**REQUIREMENTS**
Format the lines of the rows below as a numbered list, leaving out blank lines and the pictures.

Rows about locating elements on screens
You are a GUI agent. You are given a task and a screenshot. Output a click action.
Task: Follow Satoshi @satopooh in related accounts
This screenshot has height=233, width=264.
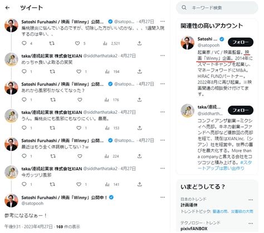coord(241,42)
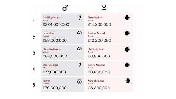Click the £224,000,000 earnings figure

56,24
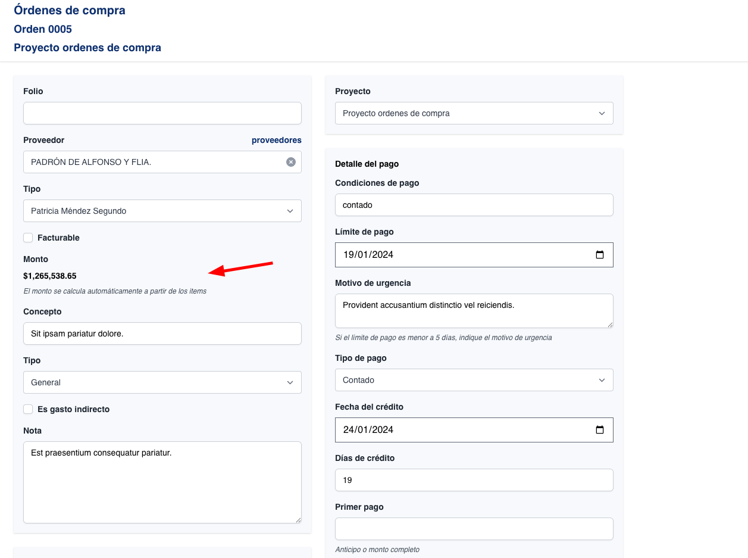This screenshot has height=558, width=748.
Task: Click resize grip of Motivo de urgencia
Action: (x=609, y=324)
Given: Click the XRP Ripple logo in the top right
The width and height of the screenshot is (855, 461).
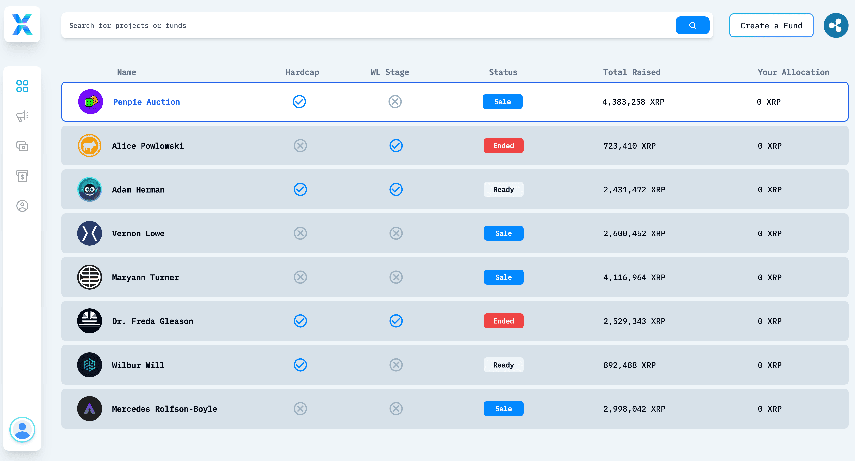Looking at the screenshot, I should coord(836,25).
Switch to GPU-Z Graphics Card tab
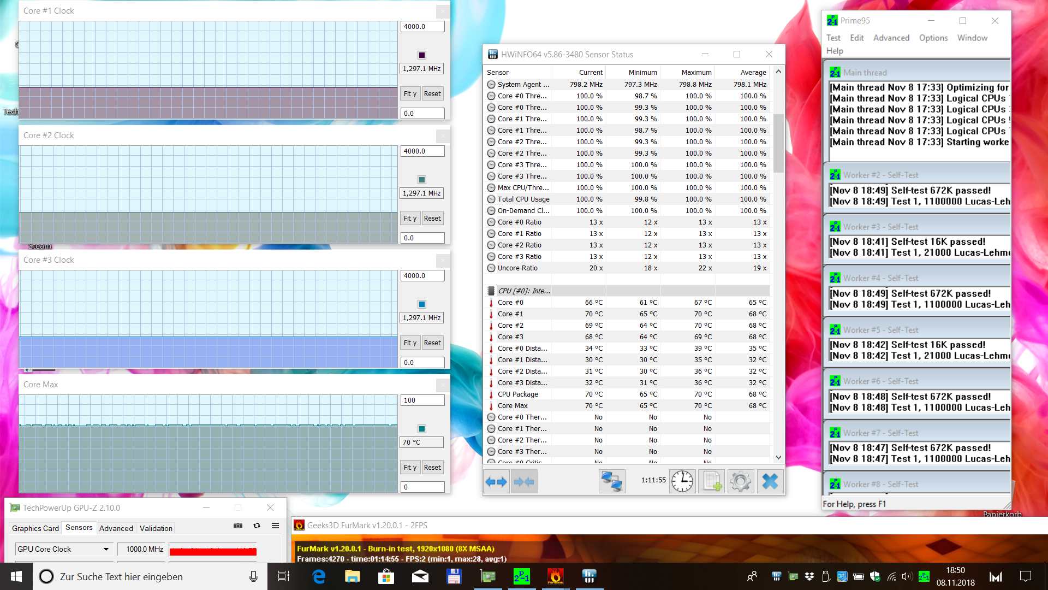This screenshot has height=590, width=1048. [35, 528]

**COMPLETE OUTPUT**
1. You are a GUI agent. You are given a task and a screenshot. Output a click action.
2. Task: Follow Satoshi @satopooh in related accounts
3. This screenshot has height=233, width=264.
4. coord(241,42)
5. Click the £224,000,000 earnings figure
6. 56,24
7. This screenshot has height=558, width=748.
8. Task: Click resize grip of Motivo de urgencia
9. Action: (x=609, y=324)
10. Given: Click the XRP Ripple logo in the top right
11. The width and height of the screenshot is (855, 461).
12. Looking at the screenshot, I should coord(836,25).
13. Switch to GPU-Z Graphics Card tab
14. This screenshot has height=590, width=1048. [35, 528]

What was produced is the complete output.